If you are looking for a safe Canadian dividend stock with a high yield that can provide steady passive income, you might want to consider BCE (TSX:BCE) stock. It has a long history of rewarding investors with attractive dividends and increasing them over time. Last month, the company declared a 3.1% increase in its yearly dividends per share compared to the previous year, extending its dividend-growth streak to 16 years. With this, it currently offers a very attractive yield of around 8.7%.
But is BCE stock the best high-yield dividend stock for you? Here are some factors to consider before investing in this telecom giant.
A quick look at BCE’s growth trends
BCE owns Bell, which is the biggest communications provider in Canada, and it has a diversified portfolio of various internet services and media assets. This Verdun-headquartered communications giant currently has a market cap of $42.2 billion as its stock trades at $46.06 per share with about 12% year-to-date losses.
In 2023, BCE’s total revenue rose 2.1% YoY (year over year) to $24.7 billion, marking the third consecutive year of positive top-line growth. Continued strength in its fibre internet net subscriber activations and positive sales growth in the residential internet segment were two of the key factors that drove its total revenue higher last year.

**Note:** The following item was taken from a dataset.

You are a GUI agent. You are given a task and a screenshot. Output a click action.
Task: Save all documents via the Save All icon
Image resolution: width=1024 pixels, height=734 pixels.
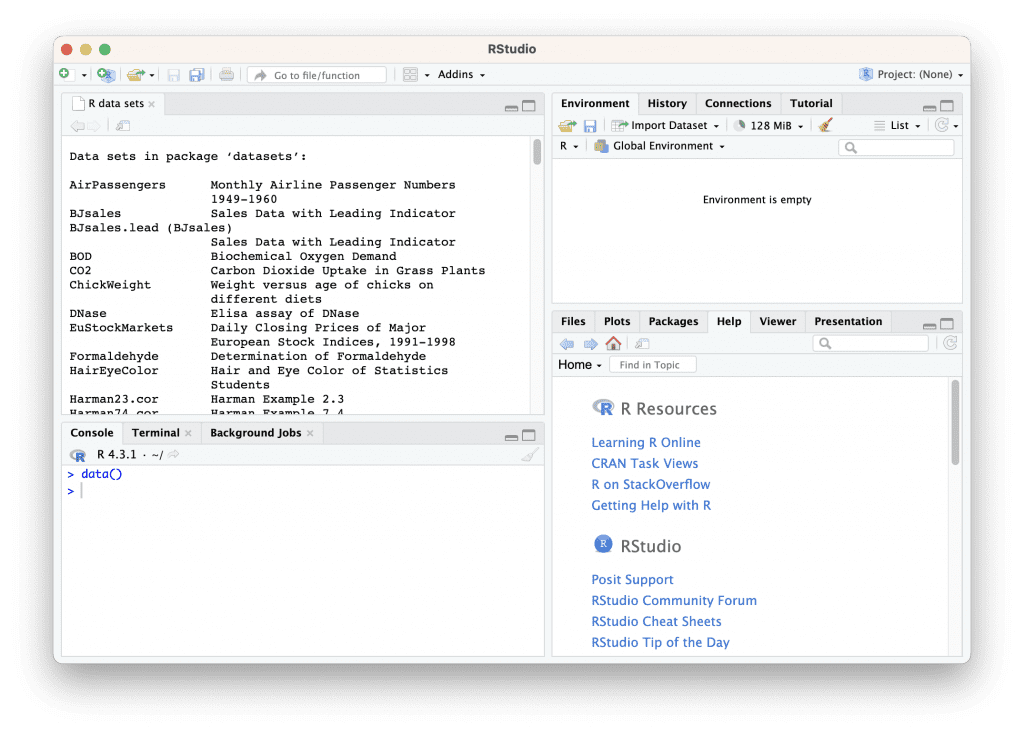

Even as ongoing macroeconomic challenges continued to affect the consumer spending environment and the advertising market, BCE’s adjusted annual EBITDA (earnings before interest, taxes, depreciation, and amortization) in 2023 grew positively by more than 2% YoY to $10.4 billion. Interestingly, its 2023 adjusted EBITDA margin also stood firm at 42.2% without any notable change from the previous year. As a result of its strategic moves in the wireless and internet service segments, BCE posted an adjusted net profit of $2.93 billion last year, exceeding Street analysts’ estimates of $2.82 billion.
What’s next for BCE?
As the ongoing macroeconomic challenges continue to create external pressures, BCE aims to achieve a balance between growth and financial performance in 2024. The company plans to reduce its capital expenditure by $500 million in the ongoing year and cut it by around $1 billion in the next two years. This strategic move showcases its continued focus on optimizing current operations and redirecting resources towards more lucrative, future-oriented ventures, which should ultimately help BCE boost its profitability over the long term.
In the years to come, BCE is also likely to benefit from its ongoing efforts to transition from a traditional telco to a tech services and digital media powerhouse. Besides that, its consistent focus on strengthening its 5G presence across Canada could help the company accelerate financial growth.
Is BCE stock the best high-yield stock to buy now?
While the ongoing economic challenges have taken a toll on BCE’s profitability, its revenue growth continues to be positive. Despite these challenges, the company’s recent decision to raise dividends reflects its ability to generate strong cash flow and its commitment to returning value to shareholders.
If you’re looking for a growth stock that can double or triple your money in a few years, BCE stock might not be the best choice for you. However, if you’re looking for a stable and reliable income stock that can pay you consistent dividends and protect your capital from market volatility, BCE might be one of the best high-yield Canadian stocks to buy now on the dip.